Flashback to February 1922: Ice cream and soda parlors are all the rage in Chicago. Kids from each and every neighborhood in the windy city run to the nearest confectionery with just enough change rattling in their pockets for a red gumball or a scoop of vanilla ice cream. The staff wears bowties as they scoop homemade ice cream from cardboard containers. Children’s eyes glisten as they watch their cone swirl in a dish of jimmies, coating each side with rainbow sprinkles.

Fast forward to February 2017: Sweet Cooie’s opens its doors to a mint and marble room that is reminiscent of the same 1920s ice cream parlor, but this time in Denver’s Congress Park neighborhood.

Owner Paul Tamburello found his inspiration for Sweet Cooie’s from his mother who was at one time a child in Chicago buying ice cream from the corner store. At the age of 23, Tamburello’s mother moved from Chicago to Colorado after the beauty of the state captured her heart during a family vacation. She considered it her first great adventure.

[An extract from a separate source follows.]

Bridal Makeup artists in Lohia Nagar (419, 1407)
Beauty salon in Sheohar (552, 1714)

Tamburello also owns Little Man Ice Cream — his first great adventure. Named after his father whose nickname was “Little Man,” it only seemed fitting to name his second ice cream store after his mother whose nickname was “Cooie.” Tamburello’s mother helped to design the store before passing away last April at the age of 91.

“Sweet Cooie’s is a happy place,” says General Manager Melissa Pulsinelli.

Pulsinelli started working at Sweet Cooie’s shortly after her two daughters started working for Little Man and loved the experience.

“Sweet Cooie’s is a place that brings the kids out of adults,” says Pulsinelli. “You know the kids are having fun, but it’s when the eyes of adults light up over a cotton candy cone that makes your day.”

All ice cream is made in the Highlands in Little Man’s kitchen then transported to Sweet Cooie’s. Certain flavors are unique to Sweet Cooie’s alone, including the mint caramel julep. Vegan ice cream and sorbets are also offered along with homemade truffles and the “Gooey Cooie” — an ice cream sandwich made with a freshly baked pastry.

Treat yourself to a scoop (or two) at 3506 E. 12th Ave in Denver.